File photo of the 123rd Boston Marathon. Image courtesy Boston Athletic Association
Ask any marathoner – amateur or professional – about his or her wish list and chances are that the Boston Marathon would be at the top. The world’s oldest annual marathon that traces its origin all the way back to 1897 is undoubtedly the gold standard among all the marathons held globally.
Qualifying for the prestigious 42.2-kilometre run held every year in Massachusetts is in itself considered an honour – a bragging point too - as participants eye the famous BQ - Boston Qualifying - timing to be a part of the elite group of runners at the start line.
While many professional and serious runners are able to qualify for the Boston Marathon each year, the larger community of amateur runners across the world is left sitting at home and watching the live stream of the event.

→ **Information provided**:
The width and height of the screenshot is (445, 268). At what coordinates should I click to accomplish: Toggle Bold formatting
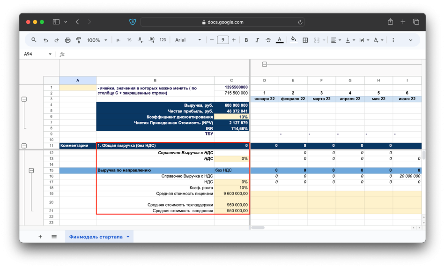pyautogui.click(x=246, y=40)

→ **Work required**:
Answer these questions from the Boston Marathon passage.
(a) To what year does the Boston Marathon trace its origin?
(b) In which state is the race held each year?
(c) What does "BQ" stand for?
The lines have no connection to the text.

→ **Exercise answer**:
(a) 1897
(b) Massachusetts
(c) Boston Qualifying